Are you ready to give an answer to people who ask you those kinds of questions? Do you have answers? Do you know how to respond? And let me tell you, if you haven’t faced questions like that yet, you will.

Look at what else it says… “Do this with gentleness and respect.” Interesting, especially coming from Peter. At least for me, I don’t typically picture Peter as being the gentle and respectful type. Peter had obviously learned something along the way. He had grown. His faith had made a difference in his life.

So what we’re talking about this morning and throughout this series is not how to argue and fight and claw and attack others. We’re simply talking about respond to objections and providing real answers, but we need to do it with gentleness and respect. Even when the objector may not show you the same courtesy.

Over the past decade, I’ve seen an incredible escalation of hostile attacks against Christians and against Christianity. I’ve seen it on TV and in movies and in documentaries and in news broadcasts. I’ve seen celebrities aggressively attacking Christianity, I’ve read best-selling books written by today’s atheists, and I’ve had conversations with friends and with strangers who question if faith has any value whatsoever.

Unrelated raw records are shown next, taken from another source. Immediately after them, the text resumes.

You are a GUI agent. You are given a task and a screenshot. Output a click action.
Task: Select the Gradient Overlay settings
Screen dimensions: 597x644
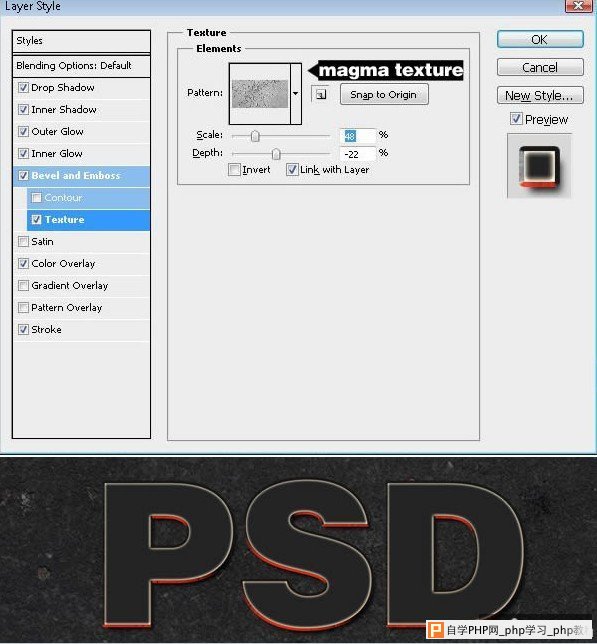click(81, 285)
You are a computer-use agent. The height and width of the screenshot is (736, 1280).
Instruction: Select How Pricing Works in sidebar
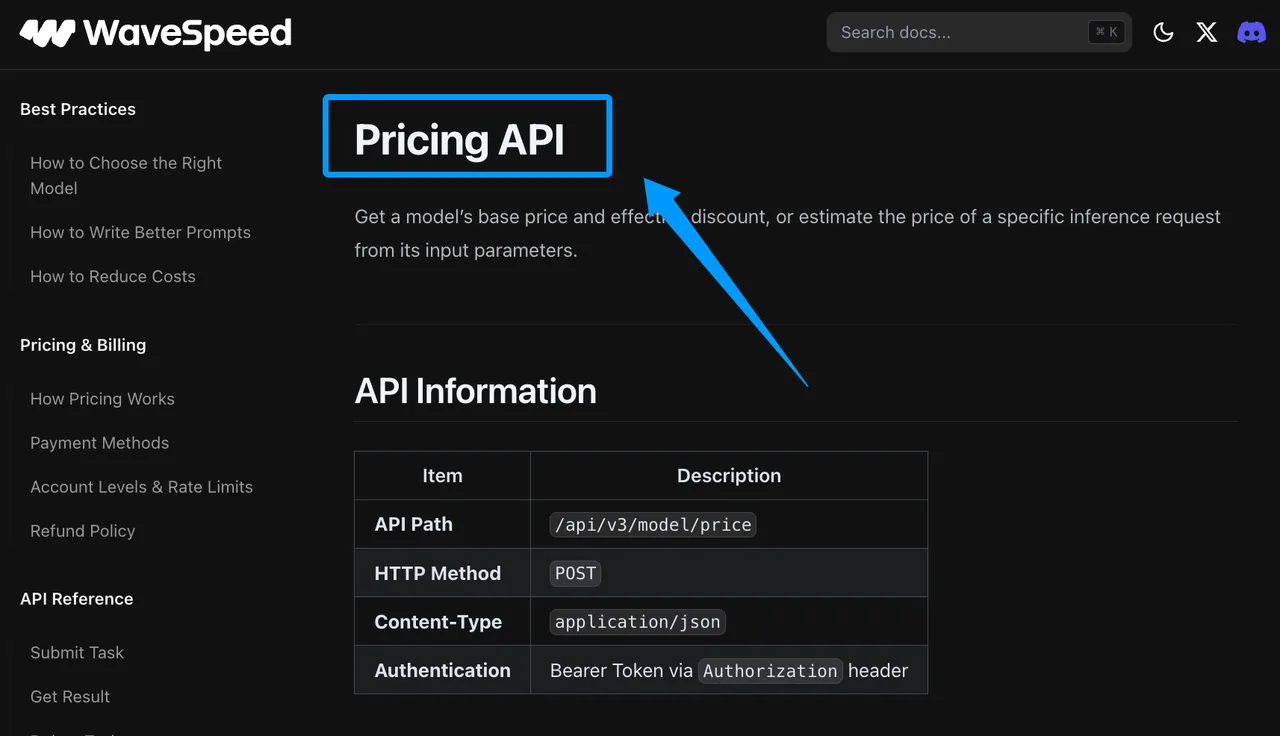102,398
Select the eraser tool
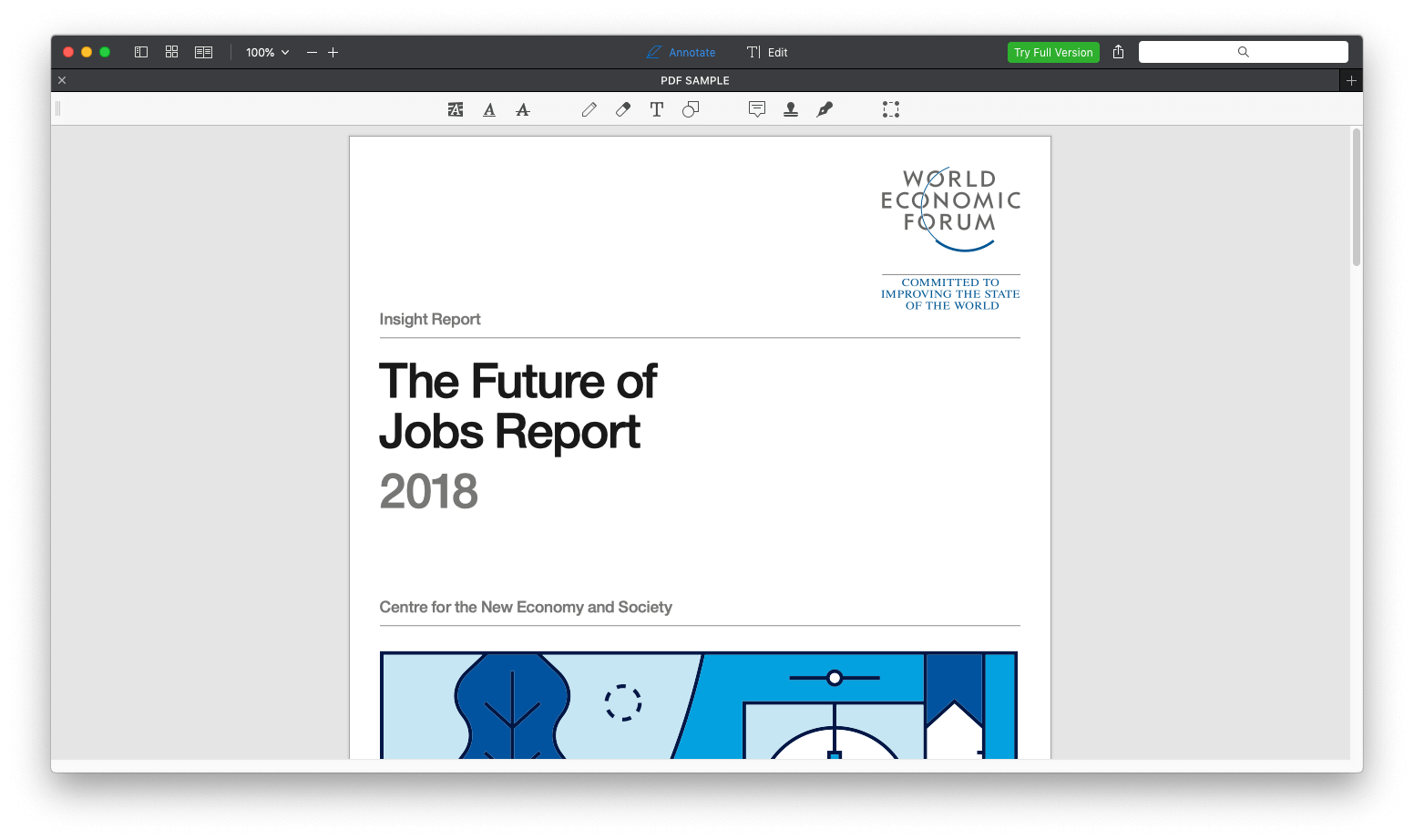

And I think one of the greatest weaknesses we have in the Church today is that we don’t know how to respond. We’re not really connected to our faith. We don’t understand that faith in God is not a blind faith; it’s a reasonable faith. And there are reasonable answers to the objections we’re going to be examining during this series.

I want you to understand that faith is not something you need to feel ashamed or embarrassed about. Nor is faith something for the weak-minded. Instead, you can have a faith in God that is rooted in logic, in history and personal experience. And even though it may sound like those who have objections have some devastating ammunition, they’re really just shooting blanks.

Let me show you something from Acts chapter 17. The book of Acts is a historical account of the formation of the early church and how it spread from Jerusalem throughout much of the Roman Empire, and chapter 17 starts with Paul’s arrival in the city of Thessalonica. Starting at verse 2…

Acts 17:2-3 (NLT)
As was Paul’s custom, he went to the synagogue service, and for three Sabbaths in a row he used the Scriptures to reason with the people. He explained the prophecies and proved that the Messiah must suffer and rise from the dead.

Notice that Paul didn’t just shout it until people agreed with him, and he didn’t just repeat it over and over again until everyone was brainwashed. He proved it. Later Paul moved on to the city of Berea…

Acts 17:11-12 (NLT)
And the people of Berea were more open-minded than those in Thessalonica, and they listened eagerly to Paul’s message. They searched the Scriptures day after day to see if Paul and Silas were teaching the truth. As a result, many Jews believed, as did many of the prominent Greek women and men.

The Bereans heard what Paul was saying and it sounded good. But they weren’t quite convinced, so the searched the Scriptures and they studied and they thought about it and they discovered that Paul was telling the truth. And then a few verses later, Paul is in Athens…

Acts 17:17-18 (NLT)
He went to the synagogue to reason with the Jews and the God-fearing Gentiles, and he spoke daily in the public square to all who happened to be there.
He also had a debate with some of the Epicurean and Stoic philosophers.

So Paul actually debate the merits of the Christian faith, and if we were to read on you would see how Paul gave a well-thought out, reasonable argument to support what He was saying about Jesus. Paul’s faith—your faith and my faith—is defendable and you can find answers to the objections people may have.

As a follower of Jesus, when you come to understand what you believe, why you believe it and why it matters, you will find that your faith is strengthened and that you can have a wonderful relationship with God. You can discover true meaning and purpose in life. You can experience new levels of compassion and humility and generosity. You can experience a newfound confidence and courage. You can realize that faith in God can be defended, it does have reason, and it really does matter. It matters to you and to those around you, it matters for now and for right on into eternity. Isn’t that the kind of faith you want to have?